§ Exercise
For each statement below, say yes or no according to the forum post about backing up a file as it is being written, and quote the words from the post that settle it. (a) The backup program reads from the original file every x seconds. (b) The running program sometimes overwrites earlier data in the original file. (c) Initial tests showed the approach failing.

##### Supplied text #####

1

I need to take a backup of a file while it is being written to. A running program periodically appends data to a file, and another application copies contents to a backup file.

My approach: The backup program wakes up every x seconds and issues a pread request for y bytes from the previous offset in the original file. If the pread call returns a positive integer indicating the number of bytes retrieved, I write them to the backup file.

Can this approach lead to an inconsistent backup file? Is it possible that the pread call reads a chunk of data that was not fully written in the original file? Note that data is only appended to the original file. Initial tests show this approach works fine, but it could be incidental.

##### Entries shown #####

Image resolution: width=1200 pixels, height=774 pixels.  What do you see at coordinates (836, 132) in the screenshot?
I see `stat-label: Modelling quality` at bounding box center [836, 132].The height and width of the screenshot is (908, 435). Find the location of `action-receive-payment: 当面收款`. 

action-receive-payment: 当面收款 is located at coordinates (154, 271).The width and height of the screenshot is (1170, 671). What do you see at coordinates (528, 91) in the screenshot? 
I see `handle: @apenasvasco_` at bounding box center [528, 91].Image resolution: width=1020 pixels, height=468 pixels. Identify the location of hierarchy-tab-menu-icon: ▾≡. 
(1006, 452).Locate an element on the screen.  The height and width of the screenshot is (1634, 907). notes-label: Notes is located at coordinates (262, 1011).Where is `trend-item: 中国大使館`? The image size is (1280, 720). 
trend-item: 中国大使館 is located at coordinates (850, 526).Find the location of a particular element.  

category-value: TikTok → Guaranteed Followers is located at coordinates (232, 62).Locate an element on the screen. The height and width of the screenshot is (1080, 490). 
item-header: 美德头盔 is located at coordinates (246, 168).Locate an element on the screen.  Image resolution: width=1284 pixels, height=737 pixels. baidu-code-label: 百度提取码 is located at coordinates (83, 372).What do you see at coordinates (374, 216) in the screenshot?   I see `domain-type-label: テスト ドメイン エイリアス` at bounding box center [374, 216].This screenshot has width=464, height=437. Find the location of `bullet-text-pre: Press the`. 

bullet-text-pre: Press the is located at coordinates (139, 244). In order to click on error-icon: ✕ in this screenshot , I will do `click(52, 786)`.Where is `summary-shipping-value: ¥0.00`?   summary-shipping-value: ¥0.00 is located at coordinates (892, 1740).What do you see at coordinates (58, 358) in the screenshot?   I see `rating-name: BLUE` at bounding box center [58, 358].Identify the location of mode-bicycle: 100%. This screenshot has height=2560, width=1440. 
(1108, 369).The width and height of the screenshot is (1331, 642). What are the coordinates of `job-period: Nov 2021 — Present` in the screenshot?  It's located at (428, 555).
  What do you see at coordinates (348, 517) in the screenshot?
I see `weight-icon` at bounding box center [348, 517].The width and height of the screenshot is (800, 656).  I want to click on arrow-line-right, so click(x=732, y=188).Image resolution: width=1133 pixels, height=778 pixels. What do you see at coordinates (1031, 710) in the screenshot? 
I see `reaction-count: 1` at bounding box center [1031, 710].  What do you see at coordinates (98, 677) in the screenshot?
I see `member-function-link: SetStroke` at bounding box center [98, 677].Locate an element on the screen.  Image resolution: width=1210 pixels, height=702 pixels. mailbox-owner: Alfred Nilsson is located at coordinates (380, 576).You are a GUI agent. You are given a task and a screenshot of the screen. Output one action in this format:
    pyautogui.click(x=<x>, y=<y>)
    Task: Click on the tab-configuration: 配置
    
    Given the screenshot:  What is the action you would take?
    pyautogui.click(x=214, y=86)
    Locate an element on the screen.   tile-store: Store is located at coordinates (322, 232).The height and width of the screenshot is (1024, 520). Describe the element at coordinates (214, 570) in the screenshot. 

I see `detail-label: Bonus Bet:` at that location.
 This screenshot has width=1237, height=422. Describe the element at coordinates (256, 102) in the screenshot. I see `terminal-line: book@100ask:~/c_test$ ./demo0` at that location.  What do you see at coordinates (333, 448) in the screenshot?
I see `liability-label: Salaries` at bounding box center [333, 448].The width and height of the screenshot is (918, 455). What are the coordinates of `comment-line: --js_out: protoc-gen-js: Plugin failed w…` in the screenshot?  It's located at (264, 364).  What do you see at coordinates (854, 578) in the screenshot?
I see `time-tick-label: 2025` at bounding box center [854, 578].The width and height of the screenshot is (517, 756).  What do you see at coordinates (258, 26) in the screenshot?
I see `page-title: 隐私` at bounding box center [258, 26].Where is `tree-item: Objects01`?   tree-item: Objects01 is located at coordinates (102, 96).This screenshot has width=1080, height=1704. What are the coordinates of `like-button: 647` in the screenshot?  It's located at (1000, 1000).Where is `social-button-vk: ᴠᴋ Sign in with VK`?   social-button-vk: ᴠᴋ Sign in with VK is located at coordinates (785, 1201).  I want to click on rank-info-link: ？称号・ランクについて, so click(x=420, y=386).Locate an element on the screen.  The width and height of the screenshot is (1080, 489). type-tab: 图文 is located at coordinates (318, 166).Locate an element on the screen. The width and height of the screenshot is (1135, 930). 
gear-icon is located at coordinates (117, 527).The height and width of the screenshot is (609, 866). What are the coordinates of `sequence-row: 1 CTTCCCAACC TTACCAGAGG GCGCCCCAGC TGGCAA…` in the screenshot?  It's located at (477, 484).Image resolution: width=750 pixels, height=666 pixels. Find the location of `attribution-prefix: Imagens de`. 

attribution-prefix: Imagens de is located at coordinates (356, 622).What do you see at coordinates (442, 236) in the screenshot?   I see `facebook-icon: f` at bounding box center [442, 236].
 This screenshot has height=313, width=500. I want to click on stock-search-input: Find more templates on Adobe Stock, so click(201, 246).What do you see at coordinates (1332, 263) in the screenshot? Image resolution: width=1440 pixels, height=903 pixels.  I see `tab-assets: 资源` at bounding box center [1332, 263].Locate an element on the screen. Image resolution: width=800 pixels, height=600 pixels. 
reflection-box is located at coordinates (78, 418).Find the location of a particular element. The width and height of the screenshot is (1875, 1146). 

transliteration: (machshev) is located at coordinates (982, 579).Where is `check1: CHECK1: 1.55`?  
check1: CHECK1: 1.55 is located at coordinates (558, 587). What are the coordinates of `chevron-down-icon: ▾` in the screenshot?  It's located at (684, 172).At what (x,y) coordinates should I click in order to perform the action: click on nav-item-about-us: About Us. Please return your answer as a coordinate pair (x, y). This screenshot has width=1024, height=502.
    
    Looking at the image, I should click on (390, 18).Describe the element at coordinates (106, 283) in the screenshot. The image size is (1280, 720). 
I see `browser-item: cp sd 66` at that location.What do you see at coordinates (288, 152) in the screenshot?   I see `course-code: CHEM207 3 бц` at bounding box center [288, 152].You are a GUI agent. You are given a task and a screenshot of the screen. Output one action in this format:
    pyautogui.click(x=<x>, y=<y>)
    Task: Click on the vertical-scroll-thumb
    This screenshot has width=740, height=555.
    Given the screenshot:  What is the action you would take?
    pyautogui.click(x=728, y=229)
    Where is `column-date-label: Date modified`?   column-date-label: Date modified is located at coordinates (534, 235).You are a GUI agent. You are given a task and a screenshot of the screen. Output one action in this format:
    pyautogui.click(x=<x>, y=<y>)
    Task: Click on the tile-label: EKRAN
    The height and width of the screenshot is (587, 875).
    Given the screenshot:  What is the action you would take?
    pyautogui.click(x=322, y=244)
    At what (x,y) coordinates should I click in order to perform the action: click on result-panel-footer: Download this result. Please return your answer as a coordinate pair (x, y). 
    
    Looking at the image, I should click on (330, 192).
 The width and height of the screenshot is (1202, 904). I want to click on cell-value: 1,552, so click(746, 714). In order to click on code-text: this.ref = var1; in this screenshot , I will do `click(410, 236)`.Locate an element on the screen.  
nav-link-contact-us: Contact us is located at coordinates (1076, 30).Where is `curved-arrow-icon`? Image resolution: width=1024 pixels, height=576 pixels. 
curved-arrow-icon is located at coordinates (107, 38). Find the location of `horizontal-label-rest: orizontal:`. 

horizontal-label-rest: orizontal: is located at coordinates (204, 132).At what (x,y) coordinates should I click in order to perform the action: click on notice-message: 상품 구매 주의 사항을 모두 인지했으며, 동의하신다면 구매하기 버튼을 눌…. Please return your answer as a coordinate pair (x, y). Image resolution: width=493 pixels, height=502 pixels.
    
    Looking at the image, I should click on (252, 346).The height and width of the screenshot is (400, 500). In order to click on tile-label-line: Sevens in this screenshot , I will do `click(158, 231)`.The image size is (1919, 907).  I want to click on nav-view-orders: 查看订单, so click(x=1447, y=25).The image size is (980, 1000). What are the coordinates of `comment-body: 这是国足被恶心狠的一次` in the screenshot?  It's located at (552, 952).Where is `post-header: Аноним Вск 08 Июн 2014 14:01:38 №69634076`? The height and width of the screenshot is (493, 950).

#####

§ Task result
(a) Yes: "The backup program wakes up every x seconds and issues a pread request for y bytes from the previous offset in the original file."
(b) No: "Note that data is only appended to the original file."
(c) No: "Initial tests show this approach works fine"